→ Records shown:
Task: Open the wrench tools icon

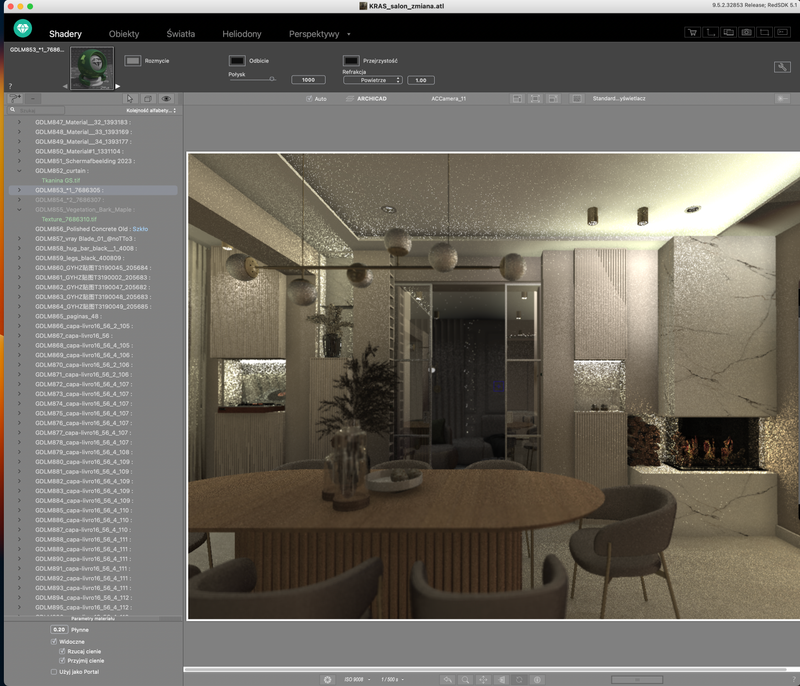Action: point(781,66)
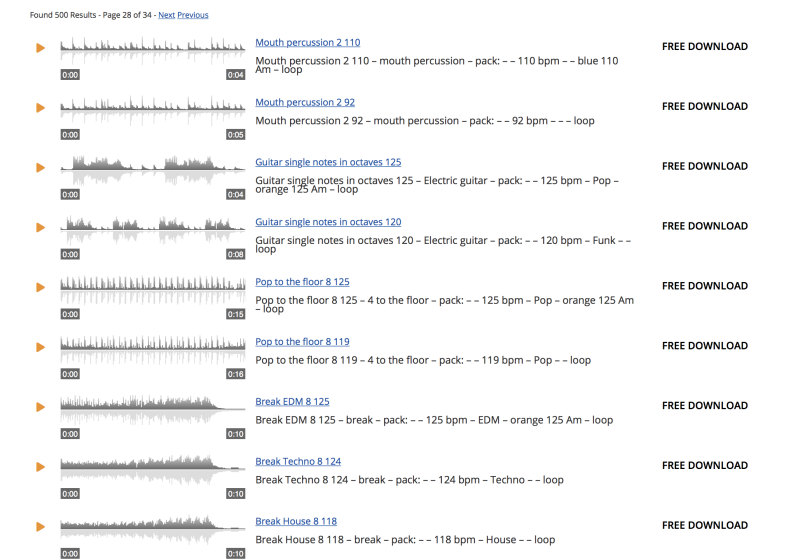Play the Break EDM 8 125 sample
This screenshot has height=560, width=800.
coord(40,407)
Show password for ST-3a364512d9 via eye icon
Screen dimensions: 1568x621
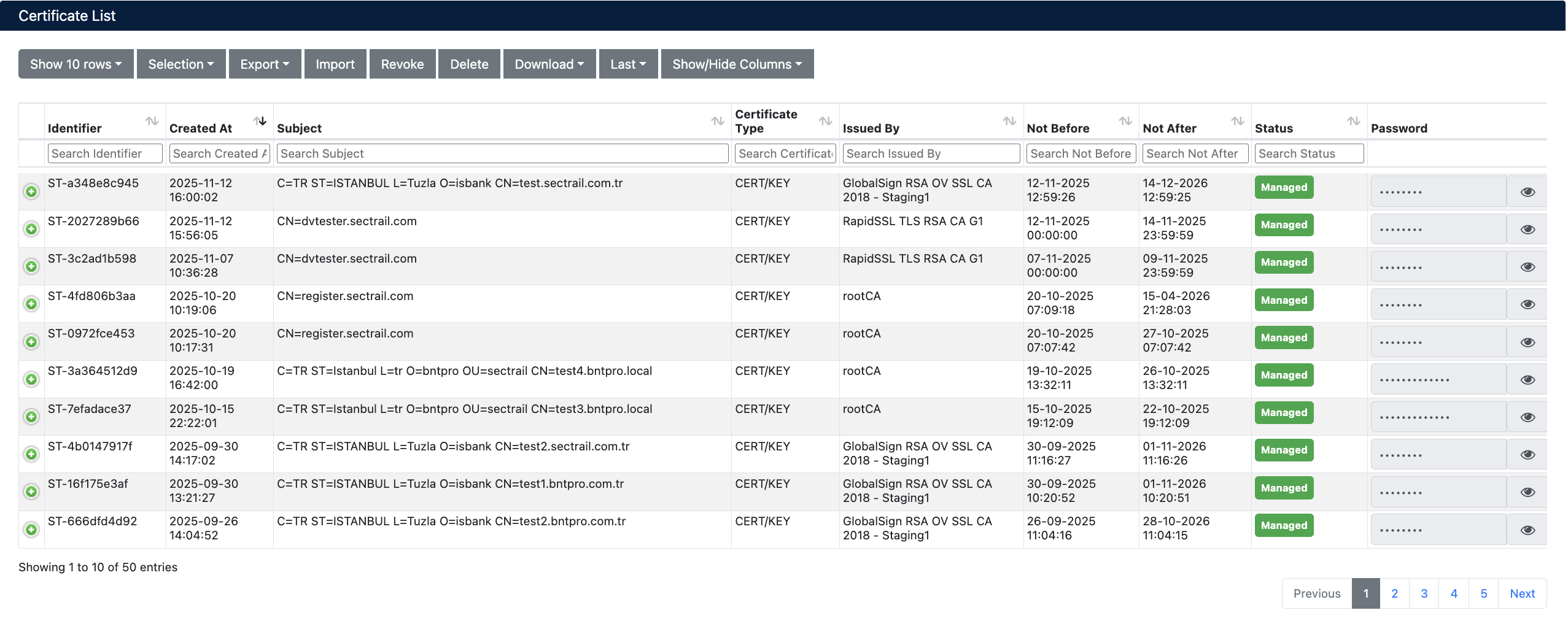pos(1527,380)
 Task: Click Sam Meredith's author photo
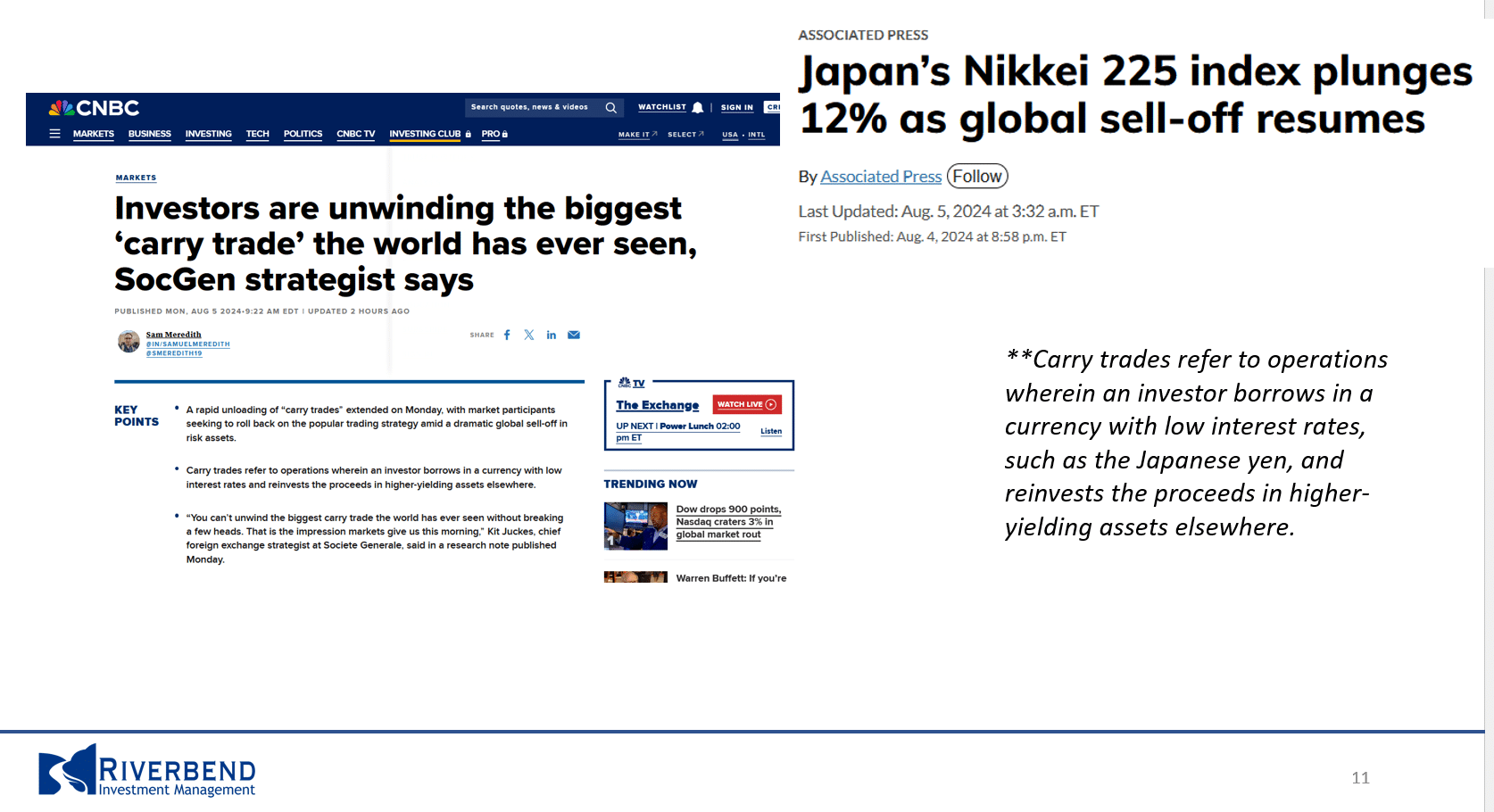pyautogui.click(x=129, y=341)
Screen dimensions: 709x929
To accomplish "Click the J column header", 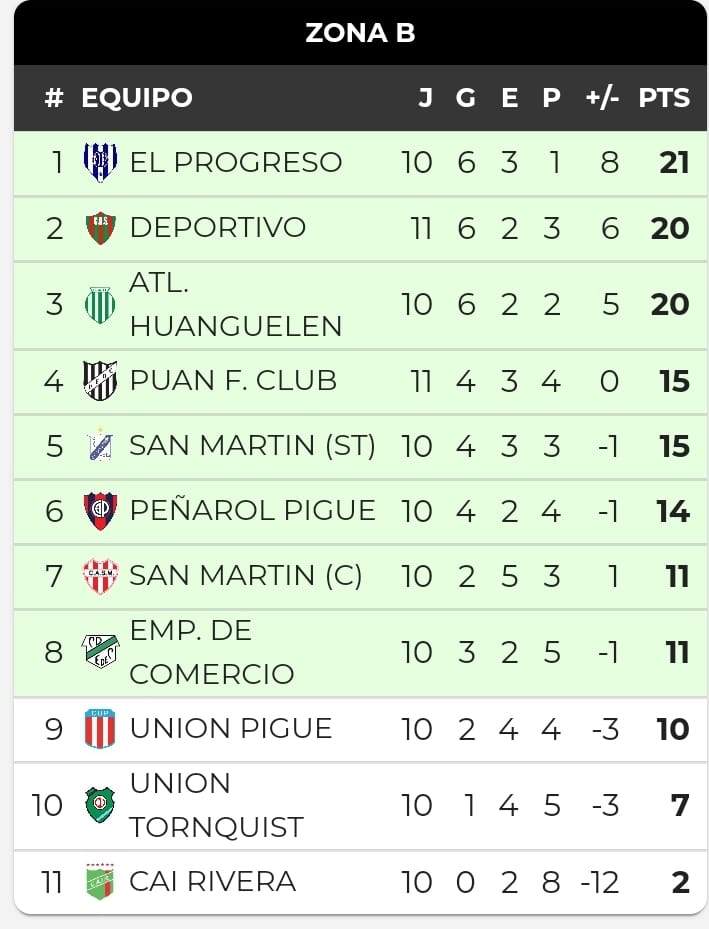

→ What is being asked: Print the data again word for word, pictures excluded.

→ Exercise output:
Task: Open the wrench tools icon

Action: point(781,66)
Play the Break EDM 8 125 sample
This screenshot has height=560, width=800.
coord(40,407)
Show password for ST-3a364512d9 via eye icon
Screen dimensions: 1568x621
pos(1527,380)
 Task: Click Sam Meredith's author photo
pyautogui.click(x=129, y=341)
Screen dimensions: 709x929
To accomplish "Click the J column header", 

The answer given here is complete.